Щитокъ между тѣмъ уже высохъ на солнышкѣ, Изанъ Степановичъ приладилъ къ нему длинный и тонкій хвостъ и, какъ только взглянулъ онъ на скрещенныя лучинки, такъ вся тайна путли разомъ стала ясна ему. Онъ торопливо дрожащими руками завязалъ, гдѣ было нужно, нитки и змѣй былъ готовъ. Воробей Васька, чирикая на карнизѣ, внимательно смотрѣлъ на всѣ эти приготовленія: онъ былъ чрезвычайно любопытенъ.

— А теперь пойдемъ на лужайку, другъ мой… — сказалъ дѣдъ, осторожно вынося свое произведеніе съ террассы и оглядывая небо.

Вѣтерокъ былъ не сильный, но ровный… Но нѣкоторое сомнѣніе все же тревожило старика: такъ ли все онъ сдѣлалъ? Полетитъ ли? Если бы змѣй его не полетѣлъ, авторское самолюбіе его пострадало бы, можетъ быть, не меньше, чѣмъ, бывало, при чтеніи какой-нибудь кислой рецензіи на его книгу.

— Ну, а теперь, братецъ ты мой, надо опять итти на поклонъ къ Петро… — сказалъ онъ, стоя весь залитый солнцемъ, посрединѣ луга, со змѣемъ въ рукахъ. — Я бѣгать ужъ не мастеръ, а ты, пожалуй, съ дѣломъ не справишься…

Весь разгорѣвшійся отъ нетерпѣнія, Ваня съ крикомъ «Петро! Петро!.. Скорѣе!..» полетѣлъ къ службамъ и скоро улыбающійся Петро уже держался за длинную нитку, Ваня набожно, съ испуганнымъ, ожидающимъ лицомъ поднялъ надъ головой змѣя, а Иванъ Степановичъ отдавалъ послѣднія распоряженія.

— Ну… — торжественно поднялъ онъ руку вверхъ.

— Разъ… два… три!

Ваня отпустилъ щитокъ, Петро, громыхая сапогами, бросился впередъ и змѣй красиво и плавно поплылъ вверхъ. Иванъ Степановичъ заволновался.
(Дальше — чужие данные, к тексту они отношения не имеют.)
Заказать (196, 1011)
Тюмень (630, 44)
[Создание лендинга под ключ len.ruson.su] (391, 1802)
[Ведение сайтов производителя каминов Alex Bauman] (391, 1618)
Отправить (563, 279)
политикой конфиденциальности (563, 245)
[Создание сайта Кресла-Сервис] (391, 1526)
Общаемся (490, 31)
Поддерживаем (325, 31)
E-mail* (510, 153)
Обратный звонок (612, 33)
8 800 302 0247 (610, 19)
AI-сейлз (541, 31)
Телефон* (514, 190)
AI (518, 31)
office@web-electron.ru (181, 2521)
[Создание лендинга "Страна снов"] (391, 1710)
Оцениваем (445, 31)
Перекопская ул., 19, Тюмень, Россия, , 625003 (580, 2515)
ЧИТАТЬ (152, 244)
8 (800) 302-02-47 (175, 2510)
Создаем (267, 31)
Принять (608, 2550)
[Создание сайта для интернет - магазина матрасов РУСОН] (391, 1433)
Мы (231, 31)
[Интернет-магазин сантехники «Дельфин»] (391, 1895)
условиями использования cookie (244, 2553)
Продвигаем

— Стой! Стой, Петро!.. — крикнулъ онъ. — Такъ… Не спускай нитку, — погоди, онъ вышины наберетъ… Постой я самъ….

Торопливо подошелъ онъ къ Петро, ревниво взялъ у него изъ рукъ нитку и сталъ постепенно отпускать ее. Вверху вѣтеръ оказался посвѣжѣе и змѣй, весело покачиваясь изъ стороны въ сторону, одновременно и отдалялся, и поднимался, пріятно натягивая нитку и унося ввысь, къ опаловымъ, тающимъ облакамъ и конецъ строгой передовицы по финансовымъ дѣламъ, и телеграммы, и два столбца фельетона, не говоря уже объ объявленіяхъ. Ласточки, куры, индѣйки, голуби, полагая что это какой-то новый, еще незнакомый врагъ, тревожно заметались по двору. Воробей Васька — хотя онъ своими глазами видѣлъ изготовленіе змѣя, — тоже чрезвычайно тревожился: онъ вертѣлся по карнизамъ и кричалъ: «живъ… живъ… живъ…», но видно было, что душа его уходитъ въ пятки…. Ваня, присѣвъ отъ восторга, пронзительно визжалъ, а на крыльцѣ, улыбаясь, стояла Марья Семеновна и Дуняша съ сіяющимъ мѣднымъ тазомъ въ рукѣ. Торжество было полное, тѣмъ болѣе значительное, что оно было нѣсколько неожиданно.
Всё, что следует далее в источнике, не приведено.